Aside from the standard age-old “stay in school” prattle (they are all four dropouts, school may be useful  but it won’t teach you to have any original ideas), I am sure that many of you, especially the older, wiser, “business-savvy” among you would have said, “Don’t waste your time giving away stuff.  You need a unique idea and you need to be first to market”.

To that I say, “Pure, unadulterated bullshit”.

For everyone out there “sitting” on a good “idea”, or waiting, reading, researching and other AIDS-related activities (no, not the tragic Acquired Immunity Deficiency Syndrome, but the other terrible AIDS problem of As If Doing Something), I say launch something and make it work.

I never really ‘got” Venn Diagrams in school, but take another look at the one above.

Google didn’t start out doing anything better than its established competition.  Unique?  Hardly.  First to market?  Not by a long shot.  Google just followed the advice of Be the best or forget the rest, and where are they now?

Was WordPress unique, or even ‘the best” when it launched?  Hardly. Matt and his team just continually worked to make it the best and keep it there.  They don’t have to ‘safeguard their ideas” from anyone.  They published everything Open Source.

Likewise Facebook.  hell I don’t even like it today, and there were so many competitors that did (and many still do) offer similar, sometimes almost identical services.  Unique?  Hardly.  Zuckerberg had to settle a lawsuit, (IIRC, without admitting guilt) paying damages to the creators of an earlier website which the court agreed was the ‘idea’ that Facebook o0r9iginally ran with. 

The plaintiffs’ in that lawsuit, , Cameron Winklevoss, Tyler Winklevoss, and Divya Narendra decided that rather than take advantage of their ‘first to market’ status and to capitalize on their already established (though small) client base they would sp4end their time and effort “protecting their idea” and eventually were proven right by the courts.  They all profited to the tune of millions of dollars.  But Zuckerberg, alone, is worth well over $12 billion dollars, taking into account Facebook’s latest stock losses.

What’s more important on the path to success?  “guarding” your ideas”  Being first to market? 

Again, I call “bullshit” on that advice.

Hate to reduce everything to a dollar basis, but who’s bank account would you rather have, Winklevoss or Zuckerberg’s?

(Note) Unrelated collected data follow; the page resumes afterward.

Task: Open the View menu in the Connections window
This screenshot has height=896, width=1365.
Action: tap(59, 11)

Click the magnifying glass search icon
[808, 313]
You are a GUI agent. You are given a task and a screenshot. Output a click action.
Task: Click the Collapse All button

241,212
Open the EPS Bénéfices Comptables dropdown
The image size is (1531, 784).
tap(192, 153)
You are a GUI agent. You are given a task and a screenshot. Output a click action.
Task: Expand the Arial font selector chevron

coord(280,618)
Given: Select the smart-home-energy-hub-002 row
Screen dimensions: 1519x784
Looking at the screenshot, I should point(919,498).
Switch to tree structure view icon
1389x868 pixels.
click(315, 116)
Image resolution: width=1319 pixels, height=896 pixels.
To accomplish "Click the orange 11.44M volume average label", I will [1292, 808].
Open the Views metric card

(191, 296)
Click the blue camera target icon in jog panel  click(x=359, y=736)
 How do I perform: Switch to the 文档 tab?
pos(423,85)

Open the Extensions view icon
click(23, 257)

In short, stop worrying about all those ideas that need safeguarding, stop worrying about what college degree you have (or don’t have), stop doing your endless, mental masturbation “Due Diligence AIDS Research” and launch the damn business, folks.

Comments

  1. Mark Mellinger says:

    Bravo!…..Damm Dave what a fantastic post. I can only imagine the gazillions of fence sitters who read your blog.

  2. Start something. Follow the money.